First, here’s the story, in Thich Nhat Hanh’s words:

“While the merchant was away, bandits came and burned down the whole village. When the merchant returned home, he didn’t find his house. It was just a heap of ash. There was just the charred body of a child close by. The merchant threw himself on the ground and cried and cried. He beat his chest and tore his hair. The next day, he had the little body cremated. Because his beloved son was his only reason for existence, he sewed a beautiful little velvet bag and put the ashes inside. Wherever he went, he took that bag of ashes with him, eating, sleeping, working, he always carried it with him.

“In fact, his son had been kidnapped by the bandits. Three months later, the boy escaped and returned home. When he arrived it was two o’clock in the morning. He knocked on the door of the new house his father had built. The poor father was lying on his bed, crying, holding the bag of ashes, and he asked, ‘Who is there?

“‘It is me, Daddy, your son.’

“The father answered, ‘That’s not possible. My son is dead. I’ve cremated his body and I carry his ashes with me. You must be some naughty boy who is trying to fool me. Go away. Don’t disturb me.’

“He refused to open the door, and there was no way for the little boy to come in. The boy had to go away, and the father lost his son forever.

“After telling this story, the Buddha said, ‘If at some point you adopt an idea, or a perception, as the absolute truth, you close the door of your mind. This is the end of seeking the truth. And not only do you not seek the truth, but even if the truth comes and knocks on the door, you refuse to open it.”

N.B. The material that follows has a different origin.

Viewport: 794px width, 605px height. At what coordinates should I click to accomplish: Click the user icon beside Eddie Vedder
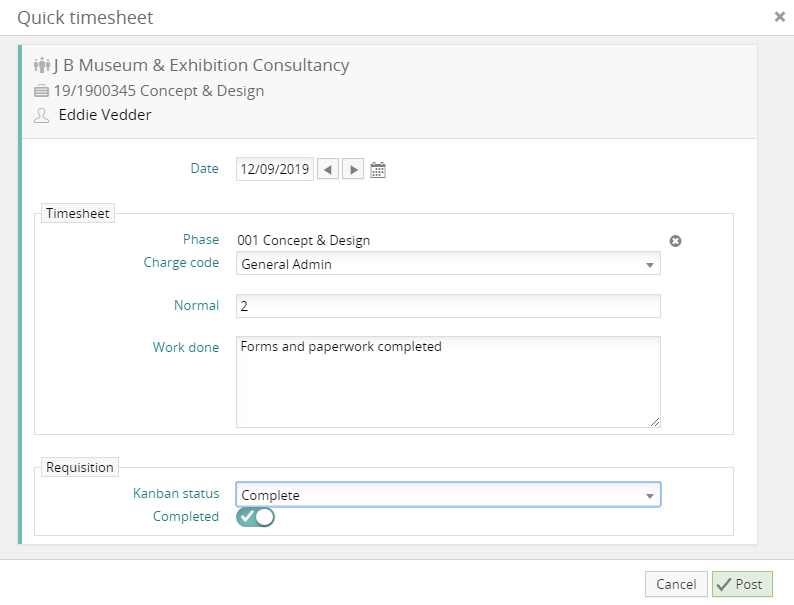[x=41, y=116]
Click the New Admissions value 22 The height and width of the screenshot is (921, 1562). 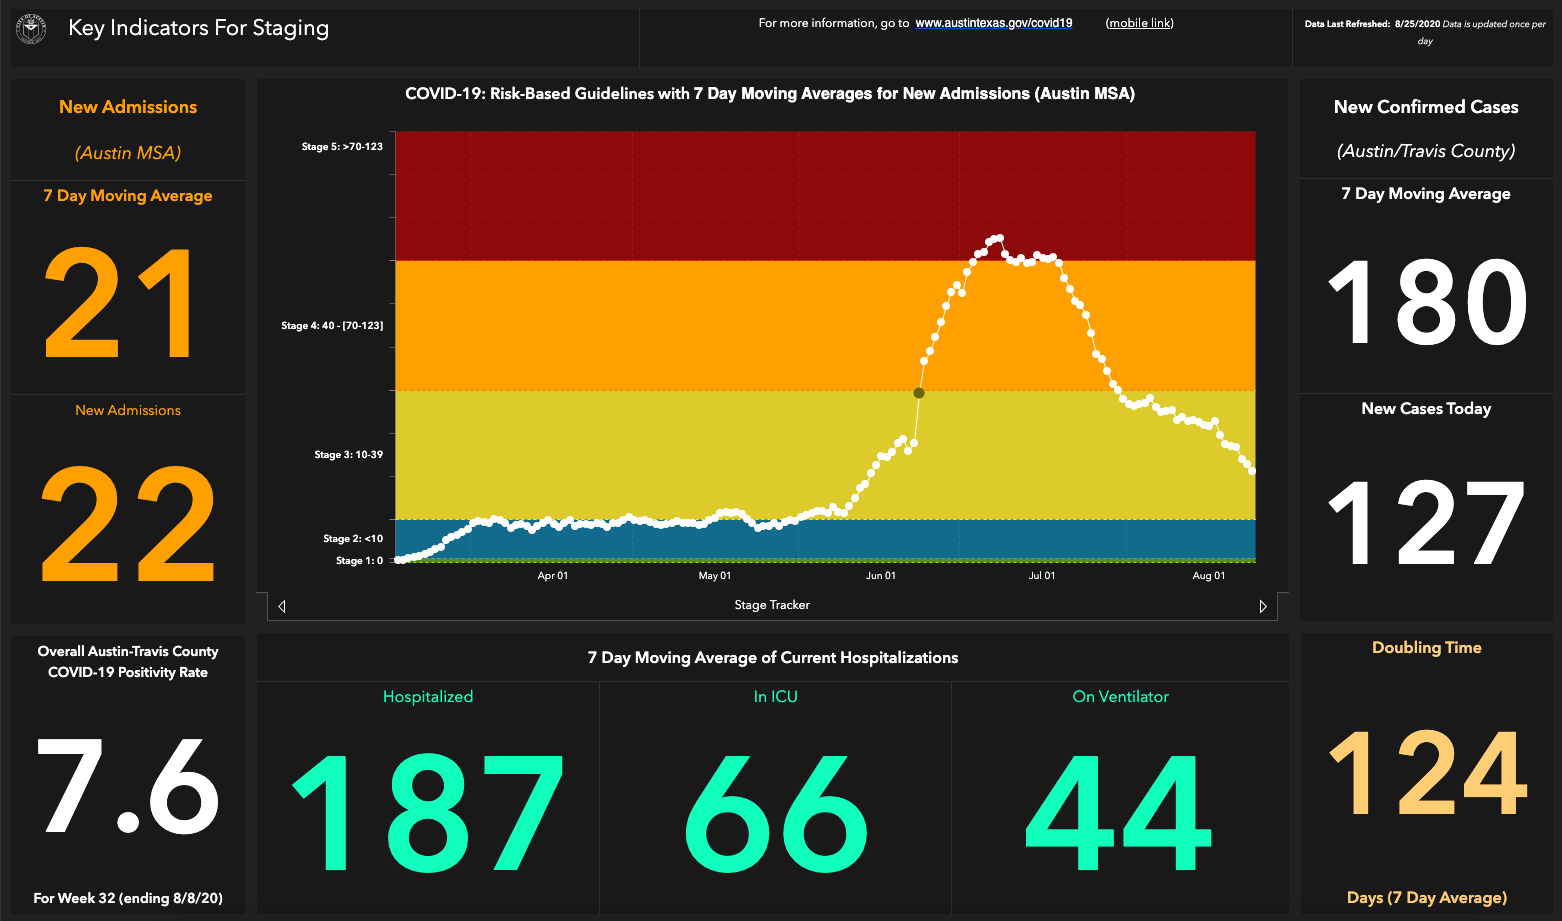coord(128,523)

Hanh went on to explain that attachment to ideas is the major obstacle to truth.

Of course, the characters in today’s raw milk debate are obvious here. John Sheehan, the dictatorial head of the U.S. Food and Drug Administration’s dairy division, and his followers, represent the father. And all the consumers demanding a change in the government’s absolutist approach represent the son.

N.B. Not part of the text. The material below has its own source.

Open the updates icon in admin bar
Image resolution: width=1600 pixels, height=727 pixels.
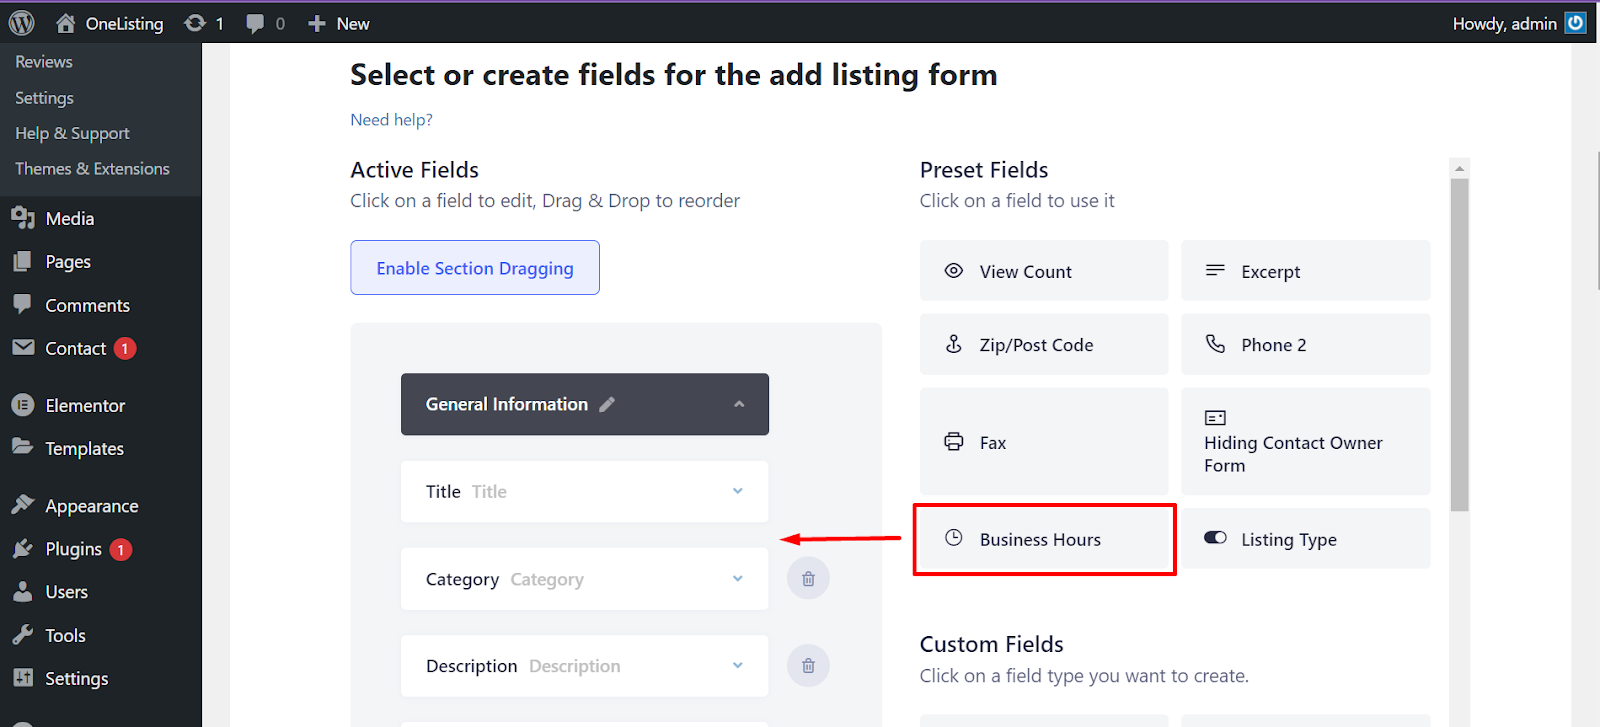tap(195, 23)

But now, we see a sign that Sheehan disciples may be beginning to demand change. In response to Bill Marler’s posting of the “expert” testimony I analyzed in my previous post, a prominent food protection guru, Roy Costa, has called on the FDA to consider, gulp, adopting some degree of flexibility.

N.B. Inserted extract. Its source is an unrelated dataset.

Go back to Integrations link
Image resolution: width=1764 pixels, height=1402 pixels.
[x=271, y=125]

In a comment on the Marler blog, Costa asks: “Where is the scientific evidence that proves raw milk cannot be made safe by any means other than pasteurization? Just citing the epidemiology of outbreaks and the failure of current certification schemes does not address this point. Where is the scientific evidence that says folks who drink raw milk (and do not get sick or die) are not healthier as many claim?”

He suggests that “FDA needs to bring all parties to the table, do the science, and through an open and inclusive process determine the best possible microbiological quality for raw milk…”

Up until now, FDA has pronounced raw milk “not a debatable issue,” and treated with complete arrogance those asking the kinds of logical questions Costa raises.

On this blog, food safety experts like Lykke have justified the existing “truth,” but declared themselves open to compromise. But here’s someone doing it by name– granted, he’s an independent consultant and isn’t as vulnerable to reprisals as real regulators, but still potentially (financially) risky behavior in the food protection world—and suggesting the possibility of a middle path. Cracks in the edifice?